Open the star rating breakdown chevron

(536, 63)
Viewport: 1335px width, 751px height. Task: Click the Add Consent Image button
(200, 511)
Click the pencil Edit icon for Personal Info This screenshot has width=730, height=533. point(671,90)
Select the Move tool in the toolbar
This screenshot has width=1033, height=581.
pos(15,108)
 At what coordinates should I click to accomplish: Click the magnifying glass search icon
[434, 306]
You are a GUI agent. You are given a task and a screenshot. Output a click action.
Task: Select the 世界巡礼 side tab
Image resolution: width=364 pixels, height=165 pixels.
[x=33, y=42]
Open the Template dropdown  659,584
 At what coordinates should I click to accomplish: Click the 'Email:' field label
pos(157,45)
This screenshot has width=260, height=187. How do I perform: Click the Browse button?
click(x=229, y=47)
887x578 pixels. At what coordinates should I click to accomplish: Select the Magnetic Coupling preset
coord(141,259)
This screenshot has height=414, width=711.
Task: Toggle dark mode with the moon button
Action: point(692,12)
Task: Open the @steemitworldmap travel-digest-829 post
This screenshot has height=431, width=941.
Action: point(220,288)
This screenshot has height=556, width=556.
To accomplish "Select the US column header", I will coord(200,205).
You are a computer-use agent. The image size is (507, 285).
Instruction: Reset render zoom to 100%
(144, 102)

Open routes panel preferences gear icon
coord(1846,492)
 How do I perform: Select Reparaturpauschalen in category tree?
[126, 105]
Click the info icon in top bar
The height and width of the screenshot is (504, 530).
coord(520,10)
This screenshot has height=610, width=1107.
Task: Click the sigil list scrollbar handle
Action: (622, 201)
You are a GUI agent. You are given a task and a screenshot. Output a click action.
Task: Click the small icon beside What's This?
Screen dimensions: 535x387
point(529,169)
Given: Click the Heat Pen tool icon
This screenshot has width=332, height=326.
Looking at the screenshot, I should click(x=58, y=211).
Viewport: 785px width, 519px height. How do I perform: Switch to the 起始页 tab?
________________________________________
▶ [WHAT IS REQUIRED]: Can you render the data above as a Markdown table with the columns Row and Line, one row per line and blank lines omitted?

▶ [FINAL RESULT]:
| Row | Line |
|---|---|
| 1 | Open the star rating breakdown chevron |
| 2 | (536, 63) |
| 3 | Viewport: 1335px width, 751px height. Task: Click the Add Consent Image button |
| 4 | (200, 511) |
| 5 | Click the pencil Edit icon for Personal Info This screenshot has width=730, height=533. point(671,90) |
| 6 | Select the Move tool in the toolbar |
| 7 | This screenshot has width=1033, height=581. |
| 8 | pos(15,108) |
| 9 |  At what coordinates should I click to accomplish: Click the magnifying glass search icon |
| 10 | [434, 306] |
| 11 | You are a GUI agent. You are given a task and a screenshot. Output a click action. |
| 12 | Task: Select the 世界巡礼 side tab |
| 13 | Image resolution: width=364 pixels, height=165 pixels. |
| 14 | [x=33, y=42] |
| 15 | Open the Template dropdown  659,584 |
| 16 |  At what coordinates should I click to accomplish: Click the 'Email:' field label |
| 17 | pos(157,45) |
| 18 | This screenshot has width=260, height=187. How do I perform: Click the Browse button? |
| 19 | click(x=229, y=47) |
| 20 | 887x578 pixels. At what coordinates should I click to accomplish: Select the Magnetic Coupling preset |
| 21 | coord(141,259) |
| 22 | This screenshot has height=414, width=711. |
| 23 | Task: Toggle dark mode with the moon button |
| 24 | Action: point(692,12) |
| 25 | Task: Open the @steemitworldmap travel-digest-829 post |
| 26 | This screenshot has height=431, width=941. |
| 27 | Action: point(220,288) |
| 28 | This screenshot has height=556, width=556. |
| 29 | To accomplish "Select the US column header", I will coord(200,205). |
| 30 | You are a computer-use agent. The image size is (507, 285). |
| 31 | Instruction: Reset render zoom to 100% |
| 32 | (144, 102) |
| 33 | Open routes panel preferences gear icon |
| 34 | coord(1846,492) |
| 35 |  How do I perform: Select Reparaturpauschalen in category tree? |
| 36 | [126, 105] |
| 37 | Click the info icon in top bar |
| 38 | The height and width of the screenshot is (504, 530). |
| 39 | coord(520,10) |
| 40 | This screenshot has height=610, width=1107. |
| 41 | Task: Click the sigil list scrollbar handle |
| 42 | Action: (622, 201) |
| 43 | You are a GUI agent. You are given a task and a screenshot. Output a click action. |
| 44 | Task: Click the small icon beside What's This? |
| 45 | Screen dimensions: 535x387 |
| 46 | point(529,169) |
| 47 | Given: Click the Heat Pen tool icon |
| 48 | This screenshot has width=332, height=326. |
| 49 | Looking at the screenshot, I should click(x=58, y=211). |
| 50 | Viewport: 785px width, 519px height. How do I perform: Switch to the 起始页 tab? |